Enam Rekomendasi Aksi Strategis Wagub Lampung
Untuk mendongkrak performa TP2TB Kabupaten Pesawaran, Wakil Gubernur Lampung merumuskan beberapa rekomendasi taktis yang wajib segera dieksekusi:
Percepatan Regulasi: Segera memfinalisasi Rencana Aksi Daerah (RAD) penanggulangan TBC yang saat ini masih tertahan dalam proses pembahasan di Bagian Hukum Setdakab Pesawaran.
Optimalisasi Tim Multisektoral: Menggerakkan fungsi tim yang dipimpin langsung oleh Sekretaris Daerah Kabupaten Pesawaran berdasarkan SK Bupati Nomor 430 Tahun 2024 agar kerja lapangan lebih terorkestrasi.
Skrining Aktif Massal: Meningkatkan penemuan kasus baru berbasis wilayah dengan memberdayakan organisasi komunitas serta menambah jumlah kader lokal secara signifikan.
Kemitraan Satu Pintu: Mewajibkan Dinas Kesehatan memperkuat jejaring kemitraan dengan Dokter Praktik Mandiri (DPM), klinik swasta, dan rumah sakit swasta dalam sistem pelaporan satu pintu.
Integrasi Layanan KIA: Mengimplementasikan kegiatan intervensi pelayanan kesehatan TBC bagi calon pengantin (catin) dan ibu hamil guna memperkuat komitmen penyerapan anggaran jangka panjang.
Menanggapi instruksi ketat tersebut, Sekretaris Daerah Kabupaten Pesawaran menyatakan komitmen penuh jajarannya untuk segera melakukan evaluasi menyeluruh terhadap kinerja Puskesmas dan instansi vertikal terkait yang belum memenuhi target kinerja per Mei 2026. Pihaknya berjanji akan mengoordinasikan langkah taktis dan melakukan intervensi langsung agar penanganan TBC di Pesawaran dapat berjalan sinkron dengan target provinsi.

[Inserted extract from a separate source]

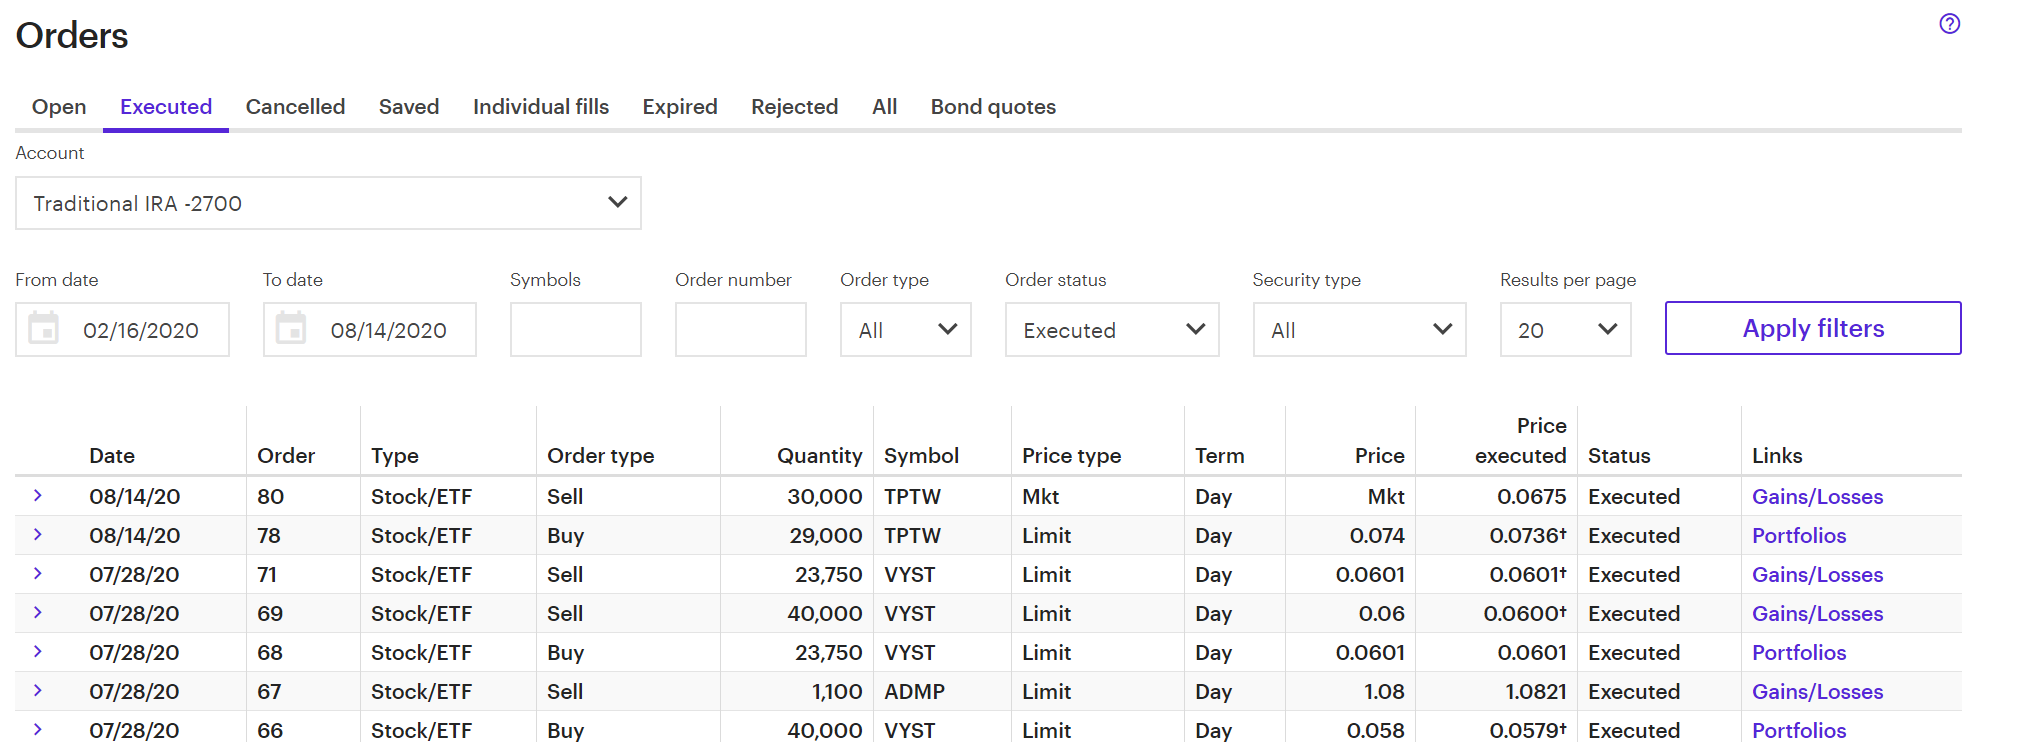This screenshot has width=2022, height=742.
Task: Expand order 69 row details
Action: 38,613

Di sisi lain, Pelaksana Tugas (Plt) Kepala Dinas Kesehatan Kabupaten Pesawaran, dr. Imelda Carolina, menjelaskan bahwa tantangan geografis Pesawaran yang mencakup 11 kecamatan dan 148 desa—dengan karakteristik wilayah pesisir dan pegunungan—memang menuntut strategi pengawasan dan mobilitas tim yang ekstra intensif di lapangan.